Since 1984, ESBL-producing Enterobacteriaceae have spread among
French hospitals; within Parisian public hospitals (Assistance Publique,
Hôpitaux de Paris), ESBL-producing Escherichia coli is the most
frequent species found, representing 49.5% of 220 Enterobacteriaceae
isolated in 2002, mostly in urinary tract infections (5).
Among ESBL-producing Enterobacteriaceae, CTX-M–type β-lactamases
confer a higher level of resistance to cefotaxime and ceftriaxone than
to ceftazidime. CTX-M–producing strains are endemic in Latin America,
Japan, and certain parts of Eastern Europe; in contrast, these strains
are emerging in France, Western Europe, and the United States (6).

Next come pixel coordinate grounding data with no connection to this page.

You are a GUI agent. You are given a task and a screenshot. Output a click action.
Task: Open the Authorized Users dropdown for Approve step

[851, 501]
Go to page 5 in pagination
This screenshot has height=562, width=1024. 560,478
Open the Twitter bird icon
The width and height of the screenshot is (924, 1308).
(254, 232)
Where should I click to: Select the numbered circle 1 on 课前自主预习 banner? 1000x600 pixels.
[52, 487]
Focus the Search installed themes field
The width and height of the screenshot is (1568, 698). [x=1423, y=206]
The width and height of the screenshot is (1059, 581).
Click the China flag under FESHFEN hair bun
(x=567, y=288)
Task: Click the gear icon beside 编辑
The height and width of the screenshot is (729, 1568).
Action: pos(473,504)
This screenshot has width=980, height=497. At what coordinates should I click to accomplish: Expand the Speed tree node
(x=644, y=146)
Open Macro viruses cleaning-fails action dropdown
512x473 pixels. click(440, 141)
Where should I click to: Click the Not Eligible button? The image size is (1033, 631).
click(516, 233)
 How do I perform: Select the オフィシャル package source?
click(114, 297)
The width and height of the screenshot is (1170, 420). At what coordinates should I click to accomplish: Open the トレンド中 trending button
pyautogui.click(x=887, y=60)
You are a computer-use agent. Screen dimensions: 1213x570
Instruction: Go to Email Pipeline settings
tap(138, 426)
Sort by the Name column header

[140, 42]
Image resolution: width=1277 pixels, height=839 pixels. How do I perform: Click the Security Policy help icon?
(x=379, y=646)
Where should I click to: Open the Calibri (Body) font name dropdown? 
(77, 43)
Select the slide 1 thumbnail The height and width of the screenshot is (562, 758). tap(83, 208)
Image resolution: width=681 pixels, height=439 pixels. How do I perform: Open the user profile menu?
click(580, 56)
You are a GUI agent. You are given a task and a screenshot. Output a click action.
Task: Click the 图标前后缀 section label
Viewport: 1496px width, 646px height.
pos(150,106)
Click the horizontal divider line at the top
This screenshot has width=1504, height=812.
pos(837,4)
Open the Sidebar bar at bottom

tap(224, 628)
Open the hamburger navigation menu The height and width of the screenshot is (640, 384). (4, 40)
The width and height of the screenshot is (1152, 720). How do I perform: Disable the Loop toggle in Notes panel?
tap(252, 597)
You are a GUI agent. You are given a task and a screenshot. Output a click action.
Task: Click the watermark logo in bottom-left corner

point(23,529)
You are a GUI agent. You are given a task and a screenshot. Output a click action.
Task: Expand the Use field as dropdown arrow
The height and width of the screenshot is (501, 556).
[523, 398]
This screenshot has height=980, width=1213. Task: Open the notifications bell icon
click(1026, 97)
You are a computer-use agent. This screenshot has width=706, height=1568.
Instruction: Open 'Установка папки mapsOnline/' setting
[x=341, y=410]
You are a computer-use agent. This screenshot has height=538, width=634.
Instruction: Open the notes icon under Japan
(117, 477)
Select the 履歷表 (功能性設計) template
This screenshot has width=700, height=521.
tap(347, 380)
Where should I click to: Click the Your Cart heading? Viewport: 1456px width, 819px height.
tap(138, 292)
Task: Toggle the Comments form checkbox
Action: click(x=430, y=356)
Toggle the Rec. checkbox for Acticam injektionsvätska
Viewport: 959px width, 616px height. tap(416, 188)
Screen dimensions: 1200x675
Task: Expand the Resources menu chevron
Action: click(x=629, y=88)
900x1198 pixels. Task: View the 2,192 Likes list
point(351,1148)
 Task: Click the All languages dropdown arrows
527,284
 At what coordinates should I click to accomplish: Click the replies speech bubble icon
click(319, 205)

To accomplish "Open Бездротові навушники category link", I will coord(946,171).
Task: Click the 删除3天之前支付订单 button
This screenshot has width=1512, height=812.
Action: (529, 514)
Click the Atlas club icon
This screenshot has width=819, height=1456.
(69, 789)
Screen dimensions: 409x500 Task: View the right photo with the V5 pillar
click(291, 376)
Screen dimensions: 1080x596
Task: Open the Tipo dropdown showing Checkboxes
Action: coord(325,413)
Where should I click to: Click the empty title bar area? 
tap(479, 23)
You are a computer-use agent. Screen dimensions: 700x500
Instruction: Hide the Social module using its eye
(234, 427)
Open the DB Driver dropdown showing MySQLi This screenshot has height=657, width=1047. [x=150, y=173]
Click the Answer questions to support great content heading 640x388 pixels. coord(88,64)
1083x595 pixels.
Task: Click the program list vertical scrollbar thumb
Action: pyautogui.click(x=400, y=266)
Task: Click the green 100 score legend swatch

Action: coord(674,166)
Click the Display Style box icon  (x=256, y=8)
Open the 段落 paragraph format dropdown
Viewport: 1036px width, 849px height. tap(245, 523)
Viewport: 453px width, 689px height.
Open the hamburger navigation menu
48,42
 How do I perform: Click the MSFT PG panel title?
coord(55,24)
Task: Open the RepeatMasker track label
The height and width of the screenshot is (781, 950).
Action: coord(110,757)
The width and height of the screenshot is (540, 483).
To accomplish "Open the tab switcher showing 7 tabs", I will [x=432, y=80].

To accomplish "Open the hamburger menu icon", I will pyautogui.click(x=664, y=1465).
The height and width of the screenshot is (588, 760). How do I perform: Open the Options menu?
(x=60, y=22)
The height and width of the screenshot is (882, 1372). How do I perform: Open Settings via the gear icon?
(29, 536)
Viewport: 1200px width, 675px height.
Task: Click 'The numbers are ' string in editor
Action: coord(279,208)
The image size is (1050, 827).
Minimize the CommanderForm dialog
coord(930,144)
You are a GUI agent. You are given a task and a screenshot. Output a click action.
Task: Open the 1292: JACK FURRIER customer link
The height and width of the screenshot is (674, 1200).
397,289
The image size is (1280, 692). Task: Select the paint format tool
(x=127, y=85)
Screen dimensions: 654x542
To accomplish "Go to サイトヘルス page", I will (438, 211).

We report the first documented outbreak of CTX-M–producing E. coli
infection in a long-term care facility in France. Our hospital is an 800-bed
institution with 300 beds for long-term patients distributed among three
units located in two buildings. The outbreak occurred in a 35-bed unit
and involved 26 of 47 hospitalized patients from October 2001 to March
2003. This facility hosts patients for extended periods of time or permanently.
The index case was identified in October 2001; the patient had a urinary
tract infection attributable to an ESBL-producing E. coli, which
showed resistance patterns not previously found in our hospital. Three
new cases were detected within the following 2 months, and all patients
had urinary tract infection with the same pattern of resistance. In January
2002, patients were screened for ESBL-producing strains by rectal swabbing
and urine culture. The results showed E. coli with a high level
of resistance to amoxicillin and ticarcillin (MIC > 128 µg/mL),
partial restoration of susceptibility to these agents by addition of clavulanic
acid (MIC = 16–32 µg/mL), and higher resistance to cefotaxime (MIC
> 128 µg/mL) than to ceftazidime (MIC = 32–64 µg/mL.)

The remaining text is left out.